2. The atomic absorption spectrophotometer according to claim 1, wherein the excitation light source (101) comprises a rotary table (301) disposed at a front end of the atomizer (102), a rotary motor (302) disposed at a bottom end of the rotary table (301) and connected thereto, and a xenon lamp light source (303) and a laser light source (304) disposed on the rotary table (301).

3. The atomic absorption spectrophotometer according to claim 2, wherein the rotating platform (301) is provided with a reserved power interface (305).

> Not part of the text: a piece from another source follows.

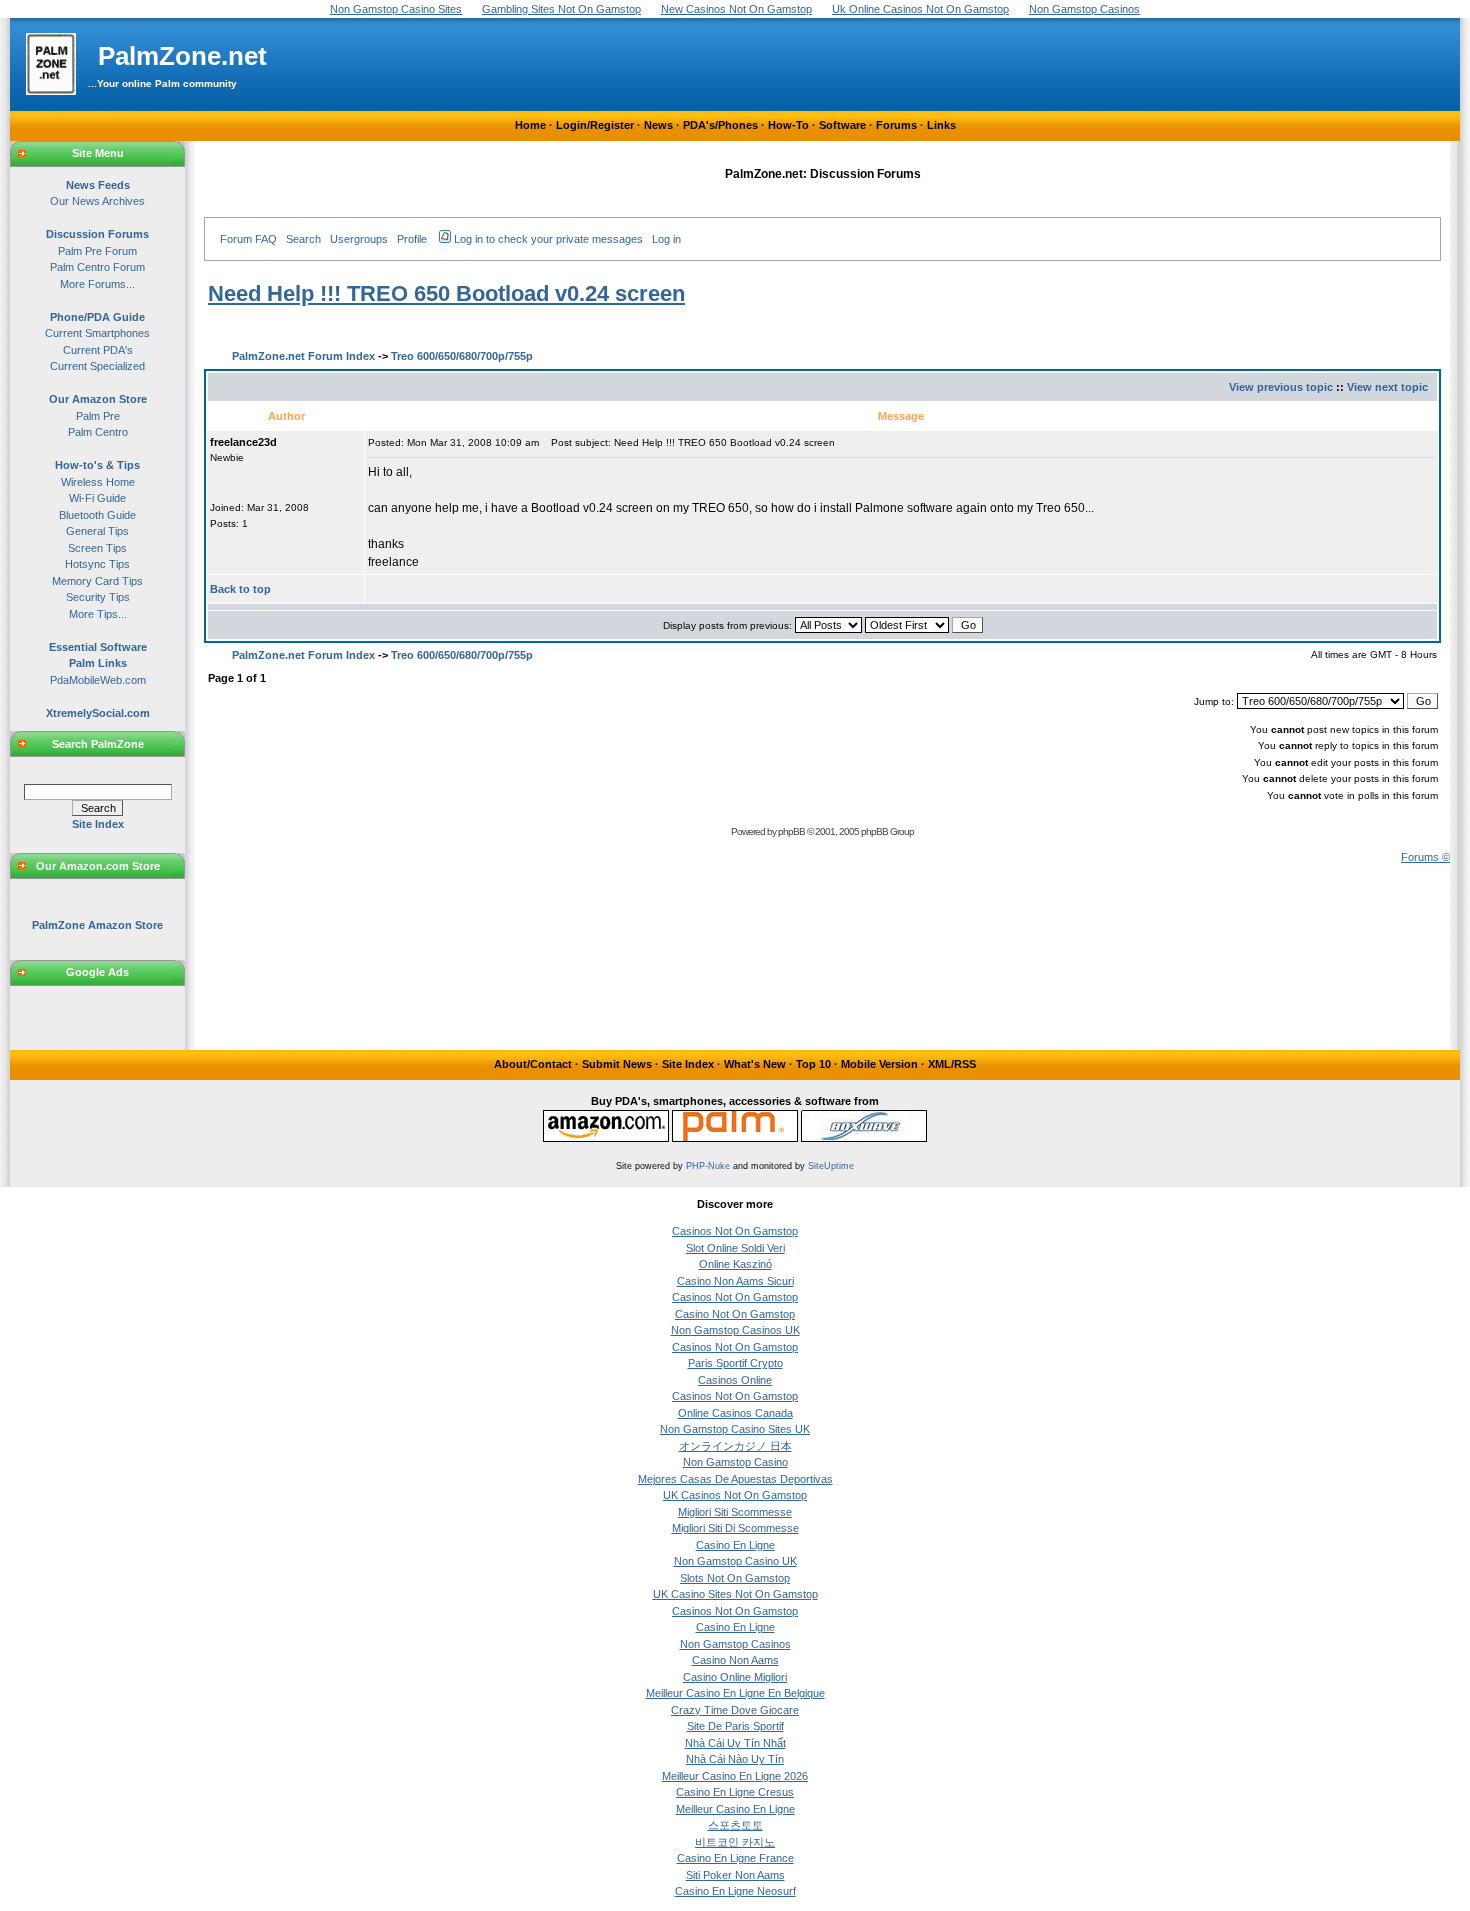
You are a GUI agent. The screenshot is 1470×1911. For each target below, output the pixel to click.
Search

4. The atomic absorption spectrophotometer according to any one of claims 1 to 3, further comprising a control panel (105), wherein signal output terminals of the control panel (105) are electrically connected with the servo electric cylinder (203) and the servo motor (204), respectively.

5. The atomic absorption spectrophotometer according to claim 4, wherein a control module (401) is provided in the control panel (105), and an electric cylinder sliding distance control screen (402) electrically connected to the control module (401) is provided on the control panel (105).

6. The atomic absorption spectrophotometer according to claim 5, wherein the control panel (105) is provided with a motor rotation angle control screen (403) electrically connected to the control module (401).

7. An atomic absorption spectrophotometer according to any one of claims 1 to 3, wherein the light output end of the spectroscopic means (104) is provided with a detector (106).

8. The atomic absorption spectrophotometer according to claim 7, wherein the detector (106) employs a photomultiplier detector or a charged coupled device array detector.

9. The atomic absorption spectrophotometer according to any one of claims 1 to 3, wherein the mirrors (205) are each a planar mirror.

10. The atomic absorption spectrophotometer according to any one of claims 1 to 3, wherein the two ends of the vertical slide rail (201) are provided with a stop block (206).